Central America | Belize

Caye Caulker / Inflate-Burst-Flux of a Clichéd Island Bubble

the bond of a moment's fun

   Right off the coast near Belize City the itsy-bitsy islet Caye Caulker is sort of the only real backpacker Mecca around, albeit lacking the centerpiece of any Caribbean island bubble: a beach. Yet, everything else that caters to the hedonistic needs of the rucksack pilgrimage is right in place - party hostels with wicked names, reggae joints, and street stall seafood-barbecues. The mostly Creole population beams friendly rays into the atmosphere to come your way, while the chilled law of the kingdom forbids cars and demands leisure. So golf-carts, hammocks and taking life belizy it is (yes, people actually talk like this).

"Not much of you or anybody else can stay there, too little the ripple, too constant the stream. A moment’s fun is the bond and doesn’t ask for any more or less."

Since the island also attracts suitcase vacationers, people from all walks of life are whisked together and mingle day and night at the "Split", which brags with an abundance of Caribbean sunsets. Legend has it that Hurricane Hattie sawed the island in half back in 1961, belieze it or not. Whatever happened, now Caye Caulker is two chunks and at the strait is where the party's at.


So if you don't mind the crowds and are not thrown off by a heavily clichéd Bob-Marley-vibe, a chilled beer already has your name on it. And so you come as they go, before you go as well to keep the bubble in constant inflate-burst-flux. Not much of you or anybody else can stay there in the memories of the locals, too little the ripple, too constant the stream. A moment’s fun is the bond and doesn’t ask for any more or less. Fair enough. And off you jump into the next bubble, or maybe the journey has something else in store for you, or dare I even say something more real?

There's just no one there.

Everyone is where everyone is.


Swimming across the Split is rewarded with the pristine mangrove wilderness of the island's larger northern half, which is nearly uninhabited. Venturing towards the southern tip of Caye Caulker also makes for some quiet moments away from the crowds, somewhere between lonely piers and the miniature airport.

"Some of the interaction with animals, however, would give PETA-activists anything from a shiver to a heart attack."

Caye Caulker's main fascination apart from chill-mania lies in its superb location by the way: nestled in the largest reef of the Northern Hemisphere, it neighbors unbeliezable diving and snorkel sites. Nurse sharks, sting and eagle rays, manatees and of course the Blue Hole are merely a couple of the highlights. Some of the interaction with animals, however, would give PETA-activists anything from a shiver to a heart attack, e.g. feeding and touching sharks and rays.
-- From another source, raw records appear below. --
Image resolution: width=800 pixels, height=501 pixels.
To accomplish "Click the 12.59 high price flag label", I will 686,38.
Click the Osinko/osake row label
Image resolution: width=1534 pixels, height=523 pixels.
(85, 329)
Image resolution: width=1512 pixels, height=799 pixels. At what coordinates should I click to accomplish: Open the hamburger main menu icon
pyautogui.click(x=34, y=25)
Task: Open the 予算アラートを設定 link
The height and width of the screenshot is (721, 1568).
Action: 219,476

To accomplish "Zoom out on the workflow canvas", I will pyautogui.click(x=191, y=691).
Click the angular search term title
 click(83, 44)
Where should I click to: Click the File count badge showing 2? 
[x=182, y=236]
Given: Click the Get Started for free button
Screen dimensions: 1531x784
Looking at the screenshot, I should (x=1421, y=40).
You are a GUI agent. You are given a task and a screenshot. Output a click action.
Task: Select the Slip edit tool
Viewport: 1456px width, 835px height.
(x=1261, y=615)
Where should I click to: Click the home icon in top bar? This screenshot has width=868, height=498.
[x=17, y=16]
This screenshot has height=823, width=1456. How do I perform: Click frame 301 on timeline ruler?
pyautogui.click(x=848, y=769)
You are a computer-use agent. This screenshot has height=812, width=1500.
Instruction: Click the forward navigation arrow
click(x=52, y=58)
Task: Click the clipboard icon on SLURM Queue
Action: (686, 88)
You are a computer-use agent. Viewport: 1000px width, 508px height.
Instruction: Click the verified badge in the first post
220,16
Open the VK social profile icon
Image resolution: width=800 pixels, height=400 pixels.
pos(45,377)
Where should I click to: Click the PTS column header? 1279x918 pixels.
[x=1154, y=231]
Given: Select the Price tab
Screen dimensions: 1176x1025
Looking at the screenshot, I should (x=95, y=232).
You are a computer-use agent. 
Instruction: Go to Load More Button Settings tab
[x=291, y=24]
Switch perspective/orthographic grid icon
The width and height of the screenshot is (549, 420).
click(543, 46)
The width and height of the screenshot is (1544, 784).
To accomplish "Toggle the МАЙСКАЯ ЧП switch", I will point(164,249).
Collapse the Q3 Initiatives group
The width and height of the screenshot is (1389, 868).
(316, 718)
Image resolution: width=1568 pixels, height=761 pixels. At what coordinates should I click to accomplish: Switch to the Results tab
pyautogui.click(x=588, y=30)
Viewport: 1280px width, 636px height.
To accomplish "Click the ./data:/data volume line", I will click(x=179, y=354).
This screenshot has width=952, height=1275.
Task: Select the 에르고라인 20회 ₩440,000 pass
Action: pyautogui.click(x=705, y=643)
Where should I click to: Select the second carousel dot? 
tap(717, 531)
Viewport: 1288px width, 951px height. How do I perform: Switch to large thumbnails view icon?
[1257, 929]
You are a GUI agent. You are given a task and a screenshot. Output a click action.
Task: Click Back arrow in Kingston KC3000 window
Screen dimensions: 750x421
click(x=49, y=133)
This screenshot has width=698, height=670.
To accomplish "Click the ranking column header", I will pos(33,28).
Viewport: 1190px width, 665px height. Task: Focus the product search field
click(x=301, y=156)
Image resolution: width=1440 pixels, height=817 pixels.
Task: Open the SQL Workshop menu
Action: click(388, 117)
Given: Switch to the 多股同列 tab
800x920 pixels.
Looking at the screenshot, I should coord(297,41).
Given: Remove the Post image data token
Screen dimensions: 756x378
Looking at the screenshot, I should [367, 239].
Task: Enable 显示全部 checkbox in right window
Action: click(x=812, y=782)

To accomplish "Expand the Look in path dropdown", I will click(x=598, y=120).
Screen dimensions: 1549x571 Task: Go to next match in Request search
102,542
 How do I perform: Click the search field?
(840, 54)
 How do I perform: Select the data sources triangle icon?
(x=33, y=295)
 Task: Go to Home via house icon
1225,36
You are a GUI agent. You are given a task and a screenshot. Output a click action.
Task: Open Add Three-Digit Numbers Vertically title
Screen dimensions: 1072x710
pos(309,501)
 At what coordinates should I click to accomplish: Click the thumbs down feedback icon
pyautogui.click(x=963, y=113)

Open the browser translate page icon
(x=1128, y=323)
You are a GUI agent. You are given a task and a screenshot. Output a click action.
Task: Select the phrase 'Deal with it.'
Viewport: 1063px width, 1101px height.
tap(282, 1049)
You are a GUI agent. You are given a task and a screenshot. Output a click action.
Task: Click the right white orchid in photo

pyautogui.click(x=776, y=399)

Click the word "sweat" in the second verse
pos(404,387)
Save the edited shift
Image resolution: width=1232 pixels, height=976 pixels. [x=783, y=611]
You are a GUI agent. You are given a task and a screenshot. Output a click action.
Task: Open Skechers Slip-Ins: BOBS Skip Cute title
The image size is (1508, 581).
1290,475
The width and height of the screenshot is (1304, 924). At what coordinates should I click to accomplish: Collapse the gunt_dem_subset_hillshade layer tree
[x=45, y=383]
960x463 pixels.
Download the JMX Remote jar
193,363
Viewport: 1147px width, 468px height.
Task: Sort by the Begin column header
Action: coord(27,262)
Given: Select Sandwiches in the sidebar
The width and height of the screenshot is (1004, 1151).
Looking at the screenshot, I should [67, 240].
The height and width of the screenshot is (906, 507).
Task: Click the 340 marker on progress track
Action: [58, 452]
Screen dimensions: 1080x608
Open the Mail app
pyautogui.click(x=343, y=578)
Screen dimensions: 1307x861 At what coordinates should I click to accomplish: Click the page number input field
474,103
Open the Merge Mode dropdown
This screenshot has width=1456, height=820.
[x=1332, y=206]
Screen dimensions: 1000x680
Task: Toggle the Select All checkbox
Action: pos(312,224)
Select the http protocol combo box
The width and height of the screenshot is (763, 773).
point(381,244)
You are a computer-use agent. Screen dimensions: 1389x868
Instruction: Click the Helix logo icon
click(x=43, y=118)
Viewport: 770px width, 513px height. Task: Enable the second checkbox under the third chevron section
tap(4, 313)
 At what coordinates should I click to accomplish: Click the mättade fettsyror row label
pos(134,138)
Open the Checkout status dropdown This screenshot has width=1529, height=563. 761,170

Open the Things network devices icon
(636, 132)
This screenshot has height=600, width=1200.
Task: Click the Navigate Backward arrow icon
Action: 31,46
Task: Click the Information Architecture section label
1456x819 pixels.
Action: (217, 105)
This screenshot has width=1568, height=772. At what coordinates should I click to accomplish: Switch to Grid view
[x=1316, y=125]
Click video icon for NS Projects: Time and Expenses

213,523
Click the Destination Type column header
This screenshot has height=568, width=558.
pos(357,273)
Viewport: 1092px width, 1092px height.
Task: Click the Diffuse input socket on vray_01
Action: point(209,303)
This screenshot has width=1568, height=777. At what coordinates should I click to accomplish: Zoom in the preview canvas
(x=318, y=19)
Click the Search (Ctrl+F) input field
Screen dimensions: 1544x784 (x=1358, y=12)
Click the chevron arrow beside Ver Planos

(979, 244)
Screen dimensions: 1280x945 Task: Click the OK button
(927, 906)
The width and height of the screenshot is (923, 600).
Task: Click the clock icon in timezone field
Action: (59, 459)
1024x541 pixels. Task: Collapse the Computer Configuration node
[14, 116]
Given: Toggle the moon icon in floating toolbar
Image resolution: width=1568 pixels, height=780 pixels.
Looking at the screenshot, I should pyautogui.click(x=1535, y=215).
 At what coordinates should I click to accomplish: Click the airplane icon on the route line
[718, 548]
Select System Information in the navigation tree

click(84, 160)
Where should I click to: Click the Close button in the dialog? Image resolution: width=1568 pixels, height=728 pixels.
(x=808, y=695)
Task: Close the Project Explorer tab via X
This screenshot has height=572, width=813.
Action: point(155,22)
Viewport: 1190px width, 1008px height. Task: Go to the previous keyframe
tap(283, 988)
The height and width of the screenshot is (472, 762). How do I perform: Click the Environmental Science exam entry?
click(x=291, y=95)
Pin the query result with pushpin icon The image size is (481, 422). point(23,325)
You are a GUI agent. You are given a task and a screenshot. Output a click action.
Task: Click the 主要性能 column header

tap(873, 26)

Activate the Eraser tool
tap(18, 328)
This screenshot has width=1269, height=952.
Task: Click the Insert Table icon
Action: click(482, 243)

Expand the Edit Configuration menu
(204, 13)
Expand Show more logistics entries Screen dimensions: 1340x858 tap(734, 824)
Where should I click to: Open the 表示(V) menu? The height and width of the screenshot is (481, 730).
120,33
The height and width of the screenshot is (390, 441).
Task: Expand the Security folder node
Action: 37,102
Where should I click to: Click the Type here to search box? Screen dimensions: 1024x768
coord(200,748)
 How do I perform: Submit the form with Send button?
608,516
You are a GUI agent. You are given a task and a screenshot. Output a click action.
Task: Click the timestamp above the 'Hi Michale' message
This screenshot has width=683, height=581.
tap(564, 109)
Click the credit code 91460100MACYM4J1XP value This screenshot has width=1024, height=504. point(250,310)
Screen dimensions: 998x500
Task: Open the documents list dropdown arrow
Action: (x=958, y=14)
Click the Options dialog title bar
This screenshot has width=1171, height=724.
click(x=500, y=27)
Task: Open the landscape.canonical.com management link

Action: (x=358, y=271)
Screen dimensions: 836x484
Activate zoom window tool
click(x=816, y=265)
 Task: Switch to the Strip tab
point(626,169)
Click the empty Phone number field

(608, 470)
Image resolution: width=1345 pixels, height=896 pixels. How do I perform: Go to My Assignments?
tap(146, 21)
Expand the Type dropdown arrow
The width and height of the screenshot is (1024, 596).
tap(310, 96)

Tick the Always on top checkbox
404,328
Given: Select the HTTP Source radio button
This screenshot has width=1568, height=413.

There was also that moment of realizing upon jumping in that it’s almost difficult not to step on a sting ray, so plentiful they gathered. And wasn’t it a sting ray that had killed Steve Irvin the animal hunter, a relic of my childhood and certainly someone more experienced with these animals than random tourist me stepping on them? I tend to smirk when I witness the lax safety regulations in rural countries around the world. I would say I love the laid-back attitude a solid 90 % of the time, whenever I don’t feel the time-consuming and at times harsh consequences of the same medal’s darker let-down side.

I could have done without Caye Caulker for the most part and the island could have done without me. If it hadn’t been for my money troubles in Guatemala and the fact that I gave away my camera as collateral to a lovely couple on its way to Belize, I would have skipped over the whole shebang altogether. But, all my ranting about clichéd tourist hot spots was forgotten the moment two eagle rays decided to play with me - it was a magnificent under-water encounter: like giant dotted blankets they circled around me, coming nearer at their will, but remaining elusive when I would try to reduce their chosen distance. Yet, whenever my keeping up with them left me short on breath, they’d wait for me; then the little game only we were in on could start all over again. It was the prelude to my departure, maintaining the island bubble Caye Caulker in flux to perpetually start over and over time and time again.